PART 3: Taste Ahead of Us

Next we walked further into the park where we spread out blankets and took a seat. This third stop on the tour was called, Cover Crop Cuisine. Here we discussed and tasted the “noneconomic” plants that are grown to suppress weeds, fix nitrogen, control pest and diseases and replenish the soil. Each visitor was offered a Cover Crop Cuisine taster: Cover crop crackers with cowpea and mustard greens hummus, miso pickled mustard seeds and honey roasted cowpeas.

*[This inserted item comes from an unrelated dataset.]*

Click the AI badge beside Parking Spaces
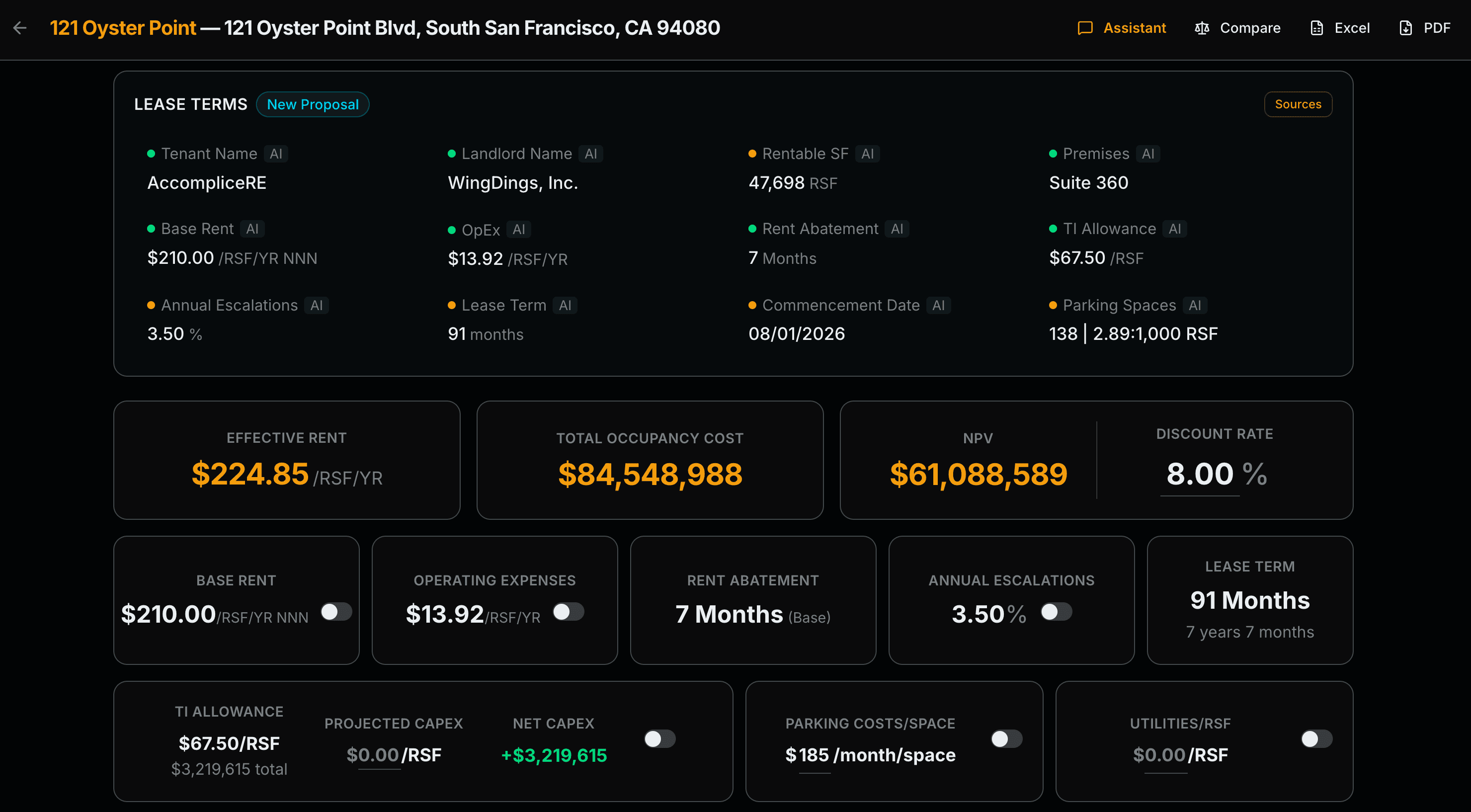The width and height of the screenshot is (1471, 812). [1195, 305]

(Cover Crop Taster Recipe Here — Recipe development & above images by Vilma Luostarinen)

PART 4: Taste of Us

Finally, for the last stop on the tour, our visitors were asked to lie down and look up at the sky. This story was called To Flavour Our Tears and focused on humans as food source for other organisms: the skin we shed, the waste we produce, even our meat and blood and bone will all be consumed in due course. But what do we taste like to our consumers? Is there a way for us to modify our flavour to please our parasites and saprophytes? Tour-goers then closed their eyes and tapped lightly on their eyelids as they imagined a specific kind of tear-drinking month coming to feast on their tears. As they did this we read aloud a passage from a scientist in Thailand who was studying these months. In the passage, the scientist recalls his first-hand account of feeding his own tears to wild moths in the moonlight.
 
 
Finally, visitors were offered a tea and time for discussion as they reflected on the tour experience and imagined additional ways of healing the earth through new or alternative (agri)cultural practices.
 

Thank you to curator Manu Chandra and Serendipity for inviting us to participate in the festival. And a huge thank you to Koshy Brahmatmaj, Elizabeth Yorke, and our Serendipity Volunteers for bringing these projects to life.